Below is the part of the article that features an interview with Darren Marks and one of the users of Harmony. To read the full article by Lane Florsheim on the WSJ website click here: https://on.wsj.com/2LgCHj2
Harmony Hypnosis Meditation app founder and hypnotherapist Darren Marks is one of a small wave of app founders, who are trying to move hypnotherapy further into the mainstream.
So, how does hypnotherapy work? “I give [patients] instructions to think about things, to imagine things in a particular way,” says Marks, who’s based in London. “And if they follow those instructions, they’ll go into what’s termed a trance state.” From there, Marks uses suggestion and imagery to work with patients. Whereas normally telling a stressed, insecure patient she’s calm and confident wouldn’t be convincing, in this state, her critical faculties are relaxed so she’s more open to the suggestion. Similarly, Marks can tell her to imagine herself in a situation where she was anxious or worried but instead to picture herself as comfortable and successful. “The reason that kind of imagery is effective is because our subconscious minds do not differentiate between real and imagined experiences,” he explains.
Marks got the idea for Harmony after he started making recordings for some of his clients. He says the app has almost every technique he uses. “It’s as close as I can come to simulating what it’s like to see me for real,” he says.
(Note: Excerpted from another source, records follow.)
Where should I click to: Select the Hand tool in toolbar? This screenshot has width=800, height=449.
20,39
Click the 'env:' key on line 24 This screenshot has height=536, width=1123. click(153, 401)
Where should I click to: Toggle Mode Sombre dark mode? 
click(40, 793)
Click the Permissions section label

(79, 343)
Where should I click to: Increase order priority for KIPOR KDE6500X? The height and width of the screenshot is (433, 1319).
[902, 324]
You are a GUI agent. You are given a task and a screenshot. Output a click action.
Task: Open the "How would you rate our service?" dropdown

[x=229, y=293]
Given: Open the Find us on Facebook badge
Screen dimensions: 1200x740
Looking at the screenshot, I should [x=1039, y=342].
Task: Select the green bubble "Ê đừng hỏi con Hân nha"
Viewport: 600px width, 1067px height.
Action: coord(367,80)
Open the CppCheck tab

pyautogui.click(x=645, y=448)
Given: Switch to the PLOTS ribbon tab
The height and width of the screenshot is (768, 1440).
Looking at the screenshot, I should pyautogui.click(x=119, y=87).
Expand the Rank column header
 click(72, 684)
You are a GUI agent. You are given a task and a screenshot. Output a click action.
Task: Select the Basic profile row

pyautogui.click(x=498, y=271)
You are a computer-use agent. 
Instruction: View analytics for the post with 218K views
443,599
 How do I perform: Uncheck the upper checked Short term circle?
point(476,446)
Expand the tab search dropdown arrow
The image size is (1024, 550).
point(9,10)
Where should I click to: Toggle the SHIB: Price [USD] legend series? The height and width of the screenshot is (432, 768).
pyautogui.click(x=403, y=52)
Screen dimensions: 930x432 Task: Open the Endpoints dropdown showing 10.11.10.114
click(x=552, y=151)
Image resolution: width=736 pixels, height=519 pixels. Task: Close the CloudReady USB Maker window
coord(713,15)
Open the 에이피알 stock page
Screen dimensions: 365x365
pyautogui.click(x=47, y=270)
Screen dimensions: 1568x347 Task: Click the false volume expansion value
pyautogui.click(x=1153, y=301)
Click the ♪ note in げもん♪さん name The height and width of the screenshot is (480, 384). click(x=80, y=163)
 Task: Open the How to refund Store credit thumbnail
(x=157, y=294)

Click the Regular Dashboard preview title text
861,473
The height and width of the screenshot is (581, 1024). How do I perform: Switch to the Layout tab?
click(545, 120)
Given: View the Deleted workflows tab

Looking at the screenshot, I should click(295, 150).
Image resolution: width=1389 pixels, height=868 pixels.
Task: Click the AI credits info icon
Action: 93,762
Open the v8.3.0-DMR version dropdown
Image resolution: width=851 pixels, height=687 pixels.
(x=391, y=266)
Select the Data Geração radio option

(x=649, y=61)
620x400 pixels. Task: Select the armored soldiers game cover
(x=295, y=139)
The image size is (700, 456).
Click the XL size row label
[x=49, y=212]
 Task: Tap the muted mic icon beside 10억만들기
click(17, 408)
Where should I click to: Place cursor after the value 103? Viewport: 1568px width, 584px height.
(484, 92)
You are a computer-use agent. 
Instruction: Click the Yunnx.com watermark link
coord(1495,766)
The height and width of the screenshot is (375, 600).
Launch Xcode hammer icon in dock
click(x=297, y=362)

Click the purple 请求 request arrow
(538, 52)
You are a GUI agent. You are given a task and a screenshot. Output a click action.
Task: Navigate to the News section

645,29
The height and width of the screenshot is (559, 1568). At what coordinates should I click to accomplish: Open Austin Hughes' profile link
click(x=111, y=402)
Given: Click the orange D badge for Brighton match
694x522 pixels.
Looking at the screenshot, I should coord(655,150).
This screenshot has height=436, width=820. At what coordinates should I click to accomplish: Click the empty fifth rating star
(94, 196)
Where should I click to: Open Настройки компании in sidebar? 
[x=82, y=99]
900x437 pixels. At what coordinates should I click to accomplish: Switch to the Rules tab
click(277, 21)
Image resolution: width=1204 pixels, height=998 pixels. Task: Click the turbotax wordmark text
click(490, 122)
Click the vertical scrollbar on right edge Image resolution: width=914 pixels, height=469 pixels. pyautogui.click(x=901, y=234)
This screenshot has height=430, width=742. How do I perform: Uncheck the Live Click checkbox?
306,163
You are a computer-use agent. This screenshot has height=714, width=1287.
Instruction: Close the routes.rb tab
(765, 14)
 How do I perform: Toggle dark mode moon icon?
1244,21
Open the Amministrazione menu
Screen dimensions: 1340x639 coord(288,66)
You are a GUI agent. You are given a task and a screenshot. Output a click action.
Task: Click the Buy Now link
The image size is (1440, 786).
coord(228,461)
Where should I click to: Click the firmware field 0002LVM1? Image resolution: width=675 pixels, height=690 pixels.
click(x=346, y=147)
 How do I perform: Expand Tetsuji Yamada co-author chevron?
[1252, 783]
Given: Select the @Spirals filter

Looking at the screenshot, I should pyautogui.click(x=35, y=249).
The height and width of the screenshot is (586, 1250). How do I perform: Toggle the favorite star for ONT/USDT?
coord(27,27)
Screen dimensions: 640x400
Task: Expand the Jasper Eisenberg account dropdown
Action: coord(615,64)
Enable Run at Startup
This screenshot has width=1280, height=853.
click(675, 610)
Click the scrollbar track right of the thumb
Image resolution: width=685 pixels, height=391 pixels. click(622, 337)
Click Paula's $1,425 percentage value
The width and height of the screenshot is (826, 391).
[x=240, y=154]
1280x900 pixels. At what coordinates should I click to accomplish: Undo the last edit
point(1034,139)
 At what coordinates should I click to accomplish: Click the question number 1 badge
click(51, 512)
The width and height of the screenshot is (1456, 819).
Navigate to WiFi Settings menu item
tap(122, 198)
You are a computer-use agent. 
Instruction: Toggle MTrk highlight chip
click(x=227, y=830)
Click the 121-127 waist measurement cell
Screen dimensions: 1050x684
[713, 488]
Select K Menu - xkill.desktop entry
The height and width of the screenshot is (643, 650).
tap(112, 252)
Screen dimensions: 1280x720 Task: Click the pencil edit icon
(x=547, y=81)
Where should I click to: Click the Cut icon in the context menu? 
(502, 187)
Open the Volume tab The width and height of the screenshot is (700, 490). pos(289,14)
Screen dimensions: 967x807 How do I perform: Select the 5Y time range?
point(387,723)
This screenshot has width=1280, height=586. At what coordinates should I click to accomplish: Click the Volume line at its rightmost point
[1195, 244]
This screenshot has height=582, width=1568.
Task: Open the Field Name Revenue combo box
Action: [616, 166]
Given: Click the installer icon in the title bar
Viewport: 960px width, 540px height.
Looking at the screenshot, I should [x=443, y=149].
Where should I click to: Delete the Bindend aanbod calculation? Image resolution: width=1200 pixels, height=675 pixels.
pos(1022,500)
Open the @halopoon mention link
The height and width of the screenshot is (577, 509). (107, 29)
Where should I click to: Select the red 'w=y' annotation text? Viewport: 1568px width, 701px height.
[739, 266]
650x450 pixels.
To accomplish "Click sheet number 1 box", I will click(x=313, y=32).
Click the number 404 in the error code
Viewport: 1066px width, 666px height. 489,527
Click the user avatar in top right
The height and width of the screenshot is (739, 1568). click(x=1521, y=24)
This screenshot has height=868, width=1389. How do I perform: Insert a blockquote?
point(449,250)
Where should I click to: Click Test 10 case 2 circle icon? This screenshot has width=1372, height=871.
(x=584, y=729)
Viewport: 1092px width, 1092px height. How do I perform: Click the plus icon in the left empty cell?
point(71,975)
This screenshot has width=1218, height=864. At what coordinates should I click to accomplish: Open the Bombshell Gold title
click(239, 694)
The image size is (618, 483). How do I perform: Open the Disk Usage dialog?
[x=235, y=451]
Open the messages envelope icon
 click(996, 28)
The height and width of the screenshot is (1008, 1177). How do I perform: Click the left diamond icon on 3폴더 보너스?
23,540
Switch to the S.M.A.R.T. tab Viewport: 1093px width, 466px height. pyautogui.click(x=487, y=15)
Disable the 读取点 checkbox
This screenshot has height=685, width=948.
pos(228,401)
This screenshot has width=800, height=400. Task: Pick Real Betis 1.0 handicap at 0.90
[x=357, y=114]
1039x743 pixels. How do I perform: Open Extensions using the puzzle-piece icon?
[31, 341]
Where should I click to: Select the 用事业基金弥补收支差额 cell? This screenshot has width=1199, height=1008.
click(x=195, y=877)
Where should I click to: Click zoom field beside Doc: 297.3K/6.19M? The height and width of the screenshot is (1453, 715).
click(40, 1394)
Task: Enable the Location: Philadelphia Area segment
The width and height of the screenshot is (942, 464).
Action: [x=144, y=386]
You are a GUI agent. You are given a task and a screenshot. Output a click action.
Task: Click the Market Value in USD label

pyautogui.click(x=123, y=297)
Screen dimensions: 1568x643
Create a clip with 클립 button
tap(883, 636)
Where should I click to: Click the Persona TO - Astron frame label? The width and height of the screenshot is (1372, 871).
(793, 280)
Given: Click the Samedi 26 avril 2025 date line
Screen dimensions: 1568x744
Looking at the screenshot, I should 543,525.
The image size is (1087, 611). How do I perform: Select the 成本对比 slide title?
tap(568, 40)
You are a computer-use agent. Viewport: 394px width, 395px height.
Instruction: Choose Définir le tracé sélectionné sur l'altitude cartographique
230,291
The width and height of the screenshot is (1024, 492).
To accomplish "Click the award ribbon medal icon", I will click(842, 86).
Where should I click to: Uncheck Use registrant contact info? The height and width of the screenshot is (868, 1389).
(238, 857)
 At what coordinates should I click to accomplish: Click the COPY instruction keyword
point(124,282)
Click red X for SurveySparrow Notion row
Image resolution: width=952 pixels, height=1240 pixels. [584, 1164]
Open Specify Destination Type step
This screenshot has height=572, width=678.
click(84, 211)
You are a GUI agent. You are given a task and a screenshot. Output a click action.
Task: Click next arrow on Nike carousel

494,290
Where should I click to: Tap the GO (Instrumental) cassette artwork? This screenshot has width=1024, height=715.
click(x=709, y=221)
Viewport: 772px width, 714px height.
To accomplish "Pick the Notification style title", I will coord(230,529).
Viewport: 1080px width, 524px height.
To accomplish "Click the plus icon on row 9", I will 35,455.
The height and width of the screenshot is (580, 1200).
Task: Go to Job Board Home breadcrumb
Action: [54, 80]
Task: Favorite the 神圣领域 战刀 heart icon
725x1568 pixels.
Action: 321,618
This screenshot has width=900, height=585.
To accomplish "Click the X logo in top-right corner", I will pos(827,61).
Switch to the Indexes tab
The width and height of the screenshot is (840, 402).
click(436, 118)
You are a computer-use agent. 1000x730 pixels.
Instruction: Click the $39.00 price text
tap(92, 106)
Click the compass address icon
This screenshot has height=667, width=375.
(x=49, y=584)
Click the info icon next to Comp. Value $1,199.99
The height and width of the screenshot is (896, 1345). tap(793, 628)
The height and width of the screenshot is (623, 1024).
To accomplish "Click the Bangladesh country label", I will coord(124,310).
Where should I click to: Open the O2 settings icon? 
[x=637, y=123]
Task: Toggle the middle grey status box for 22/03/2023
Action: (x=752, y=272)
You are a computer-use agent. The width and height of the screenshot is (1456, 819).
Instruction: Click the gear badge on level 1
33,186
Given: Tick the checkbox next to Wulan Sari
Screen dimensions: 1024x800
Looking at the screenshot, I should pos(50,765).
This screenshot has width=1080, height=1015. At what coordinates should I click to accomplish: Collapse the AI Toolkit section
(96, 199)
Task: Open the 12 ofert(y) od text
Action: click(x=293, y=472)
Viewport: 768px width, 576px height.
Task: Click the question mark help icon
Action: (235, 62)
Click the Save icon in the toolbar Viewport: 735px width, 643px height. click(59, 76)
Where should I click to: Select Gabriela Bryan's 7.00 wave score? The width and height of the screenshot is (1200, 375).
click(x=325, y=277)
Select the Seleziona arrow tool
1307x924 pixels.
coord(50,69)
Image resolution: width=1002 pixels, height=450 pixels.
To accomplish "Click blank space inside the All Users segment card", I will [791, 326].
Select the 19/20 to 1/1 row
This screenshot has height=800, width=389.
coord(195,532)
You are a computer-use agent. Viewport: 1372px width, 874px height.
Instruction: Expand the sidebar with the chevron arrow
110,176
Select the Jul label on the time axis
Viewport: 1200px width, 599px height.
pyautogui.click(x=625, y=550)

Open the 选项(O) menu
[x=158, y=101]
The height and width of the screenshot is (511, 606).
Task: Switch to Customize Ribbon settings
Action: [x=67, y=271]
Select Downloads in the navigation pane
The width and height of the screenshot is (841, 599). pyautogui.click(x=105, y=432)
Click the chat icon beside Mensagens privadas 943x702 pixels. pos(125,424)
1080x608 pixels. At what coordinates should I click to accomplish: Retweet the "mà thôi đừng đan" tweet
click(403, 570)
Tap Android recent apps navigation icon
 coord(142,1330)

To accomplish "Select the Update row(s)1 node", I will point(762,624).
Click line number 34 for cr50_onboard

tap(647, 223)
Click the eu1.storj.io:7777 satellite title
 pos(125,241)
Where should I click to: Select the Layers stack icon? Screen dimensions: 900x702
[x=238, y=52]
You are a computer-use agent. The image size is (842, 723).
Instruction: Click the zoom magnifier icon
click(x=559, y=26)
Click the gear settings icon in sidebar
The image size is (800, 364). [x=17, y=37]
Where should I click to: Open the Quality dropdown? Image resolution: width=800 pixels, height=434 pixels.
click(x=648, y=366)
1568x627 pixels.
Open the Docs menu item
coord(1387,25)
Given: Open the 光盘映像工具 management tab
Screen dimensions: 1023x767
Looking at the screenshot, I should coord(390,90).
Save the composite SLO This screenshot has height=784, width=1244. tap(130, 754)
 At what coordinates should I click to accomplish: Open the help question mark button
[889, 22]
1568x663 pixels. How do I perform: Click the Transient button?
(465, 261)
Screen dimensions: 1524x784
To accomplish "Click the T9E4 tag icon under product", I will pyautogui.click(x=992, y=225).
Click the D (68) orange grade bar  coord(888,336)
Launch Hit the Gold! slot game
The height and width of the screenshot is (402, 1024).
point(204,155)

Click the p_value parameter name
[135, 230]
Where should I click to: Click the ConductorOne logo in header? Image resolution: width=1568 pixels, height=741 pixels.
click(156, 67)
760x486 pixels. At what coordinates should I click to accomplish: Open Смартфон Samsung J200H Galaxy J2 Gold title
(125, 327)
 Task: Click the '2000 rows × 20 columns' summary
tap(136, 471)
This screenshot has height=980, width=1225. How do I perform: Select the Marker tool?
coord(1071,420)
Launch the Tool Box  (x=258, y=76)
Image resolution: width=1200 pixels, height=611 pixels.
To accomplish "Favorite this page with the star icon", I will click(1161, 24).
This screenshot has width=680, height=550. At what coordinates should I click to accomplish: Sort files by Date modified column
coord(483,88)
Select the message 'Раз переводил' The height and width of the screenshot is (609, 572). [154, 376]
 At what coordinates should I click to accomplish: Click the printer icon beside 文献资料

Through repetition of these techniques, boosters say, hypnotherapy is like training your mind. Amy Chang, a 47-year-old CEO of a health e-commerce company in San Diego, dealt with issues related to loneliness for all of her life and felt frustrated that she’d spent “tens of thousands of dollars out of pocket” on therapy that ultimately didn’t work. She downloaded Harmony and in June 2018 became a lifetime member. She says that listening to a module on overcoming the fear of loneliness enabled her to reprogram her association with being alone to be a positive rather than negative one. “I love being alone now,” she says. “I don’t want to sit here and say psychotherapy isn’t helpful, because it is for a lot of things, but when it comes to something that’s been subconsciously wired from [a young age], [hypnotherapy] works so much better.”